Problem details | Any images in the records should be skipped; transcribe the rest exactly.

---------- Data for this task

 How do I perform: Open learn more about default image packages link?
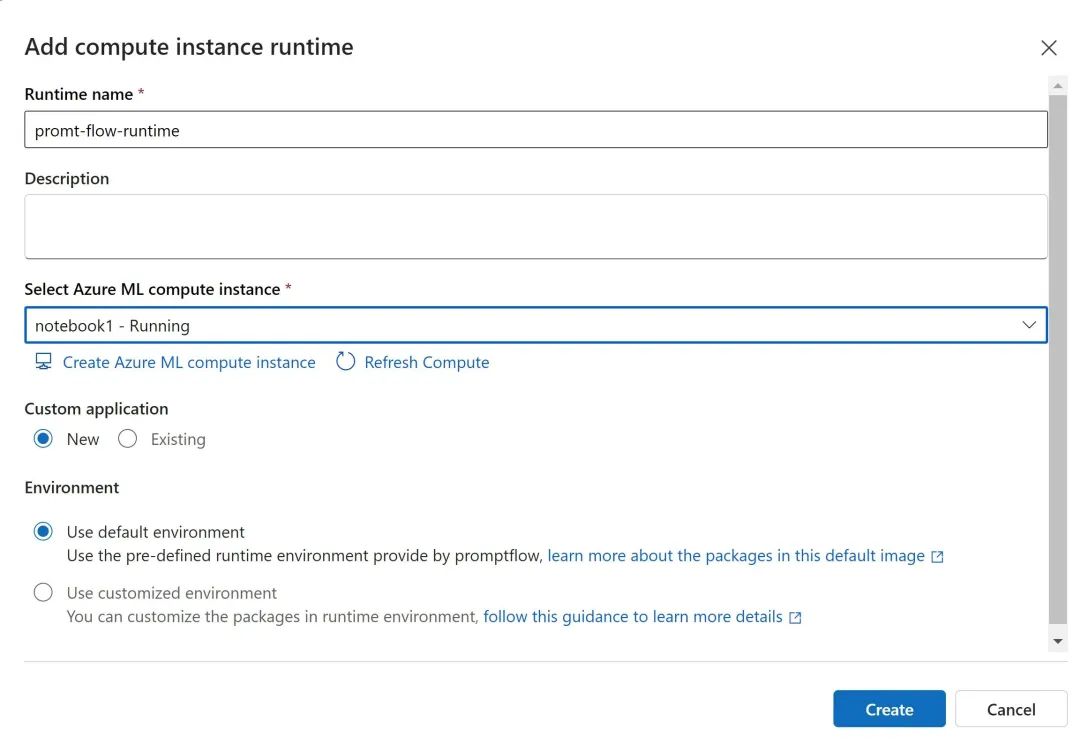(x=736, y=556)
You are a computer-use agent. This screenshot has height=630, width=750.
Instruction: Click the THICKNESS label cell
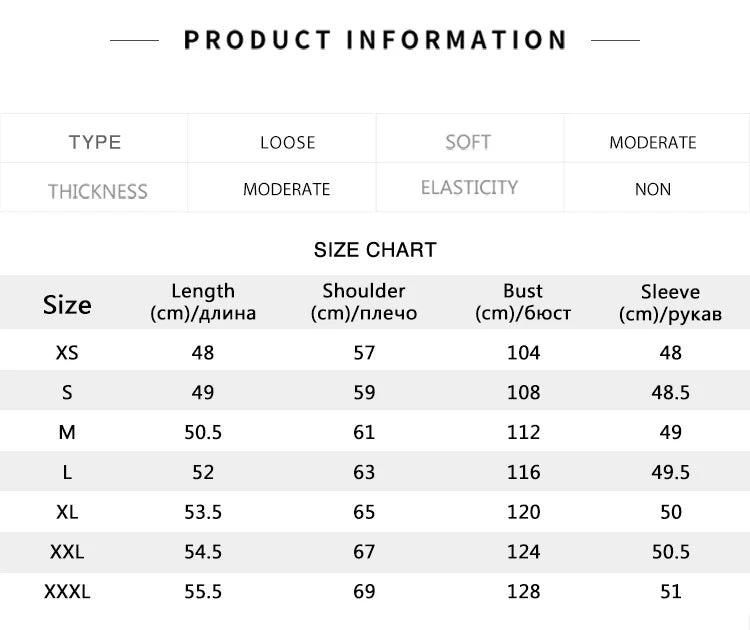click(97, 190)
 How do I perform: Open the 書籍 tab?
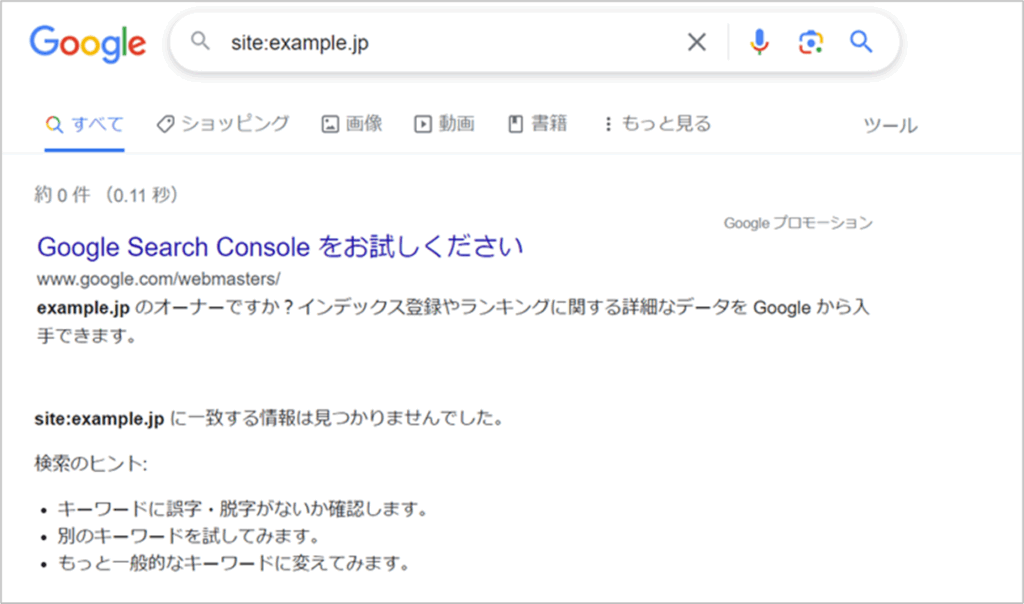click(549, 125)
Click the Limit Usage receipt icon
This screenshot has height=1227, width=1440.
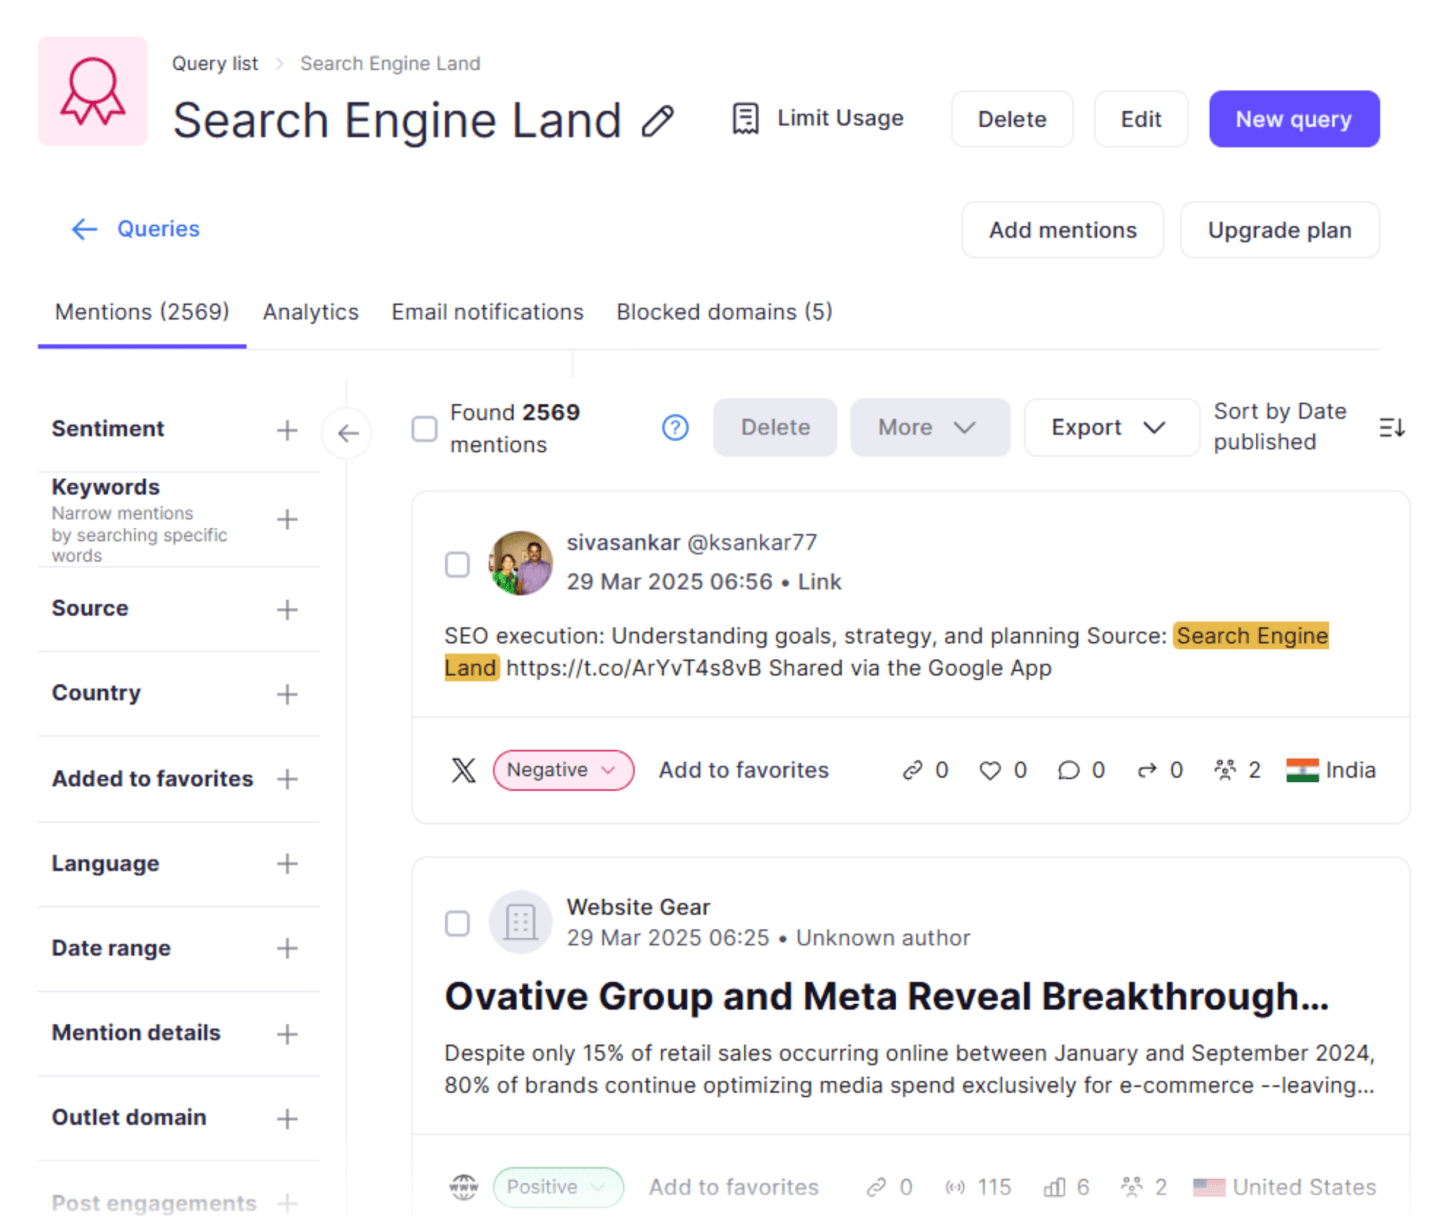[745, 119]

--------------------

Exercise solution |
 How do I perform: Open learn more about default image packages link?
(x=736, y=556)
You are a computer-use agent. This screenshot has height=630, width=750.
Instruction: Click the THICKNESS label cell
click(97, 190)
 How do I perform: Open the 書籍 tab?
click(549, 125)
Click the Limit Usage receipt icon
This screenshot has height=1227, width=1440.
[745, 119]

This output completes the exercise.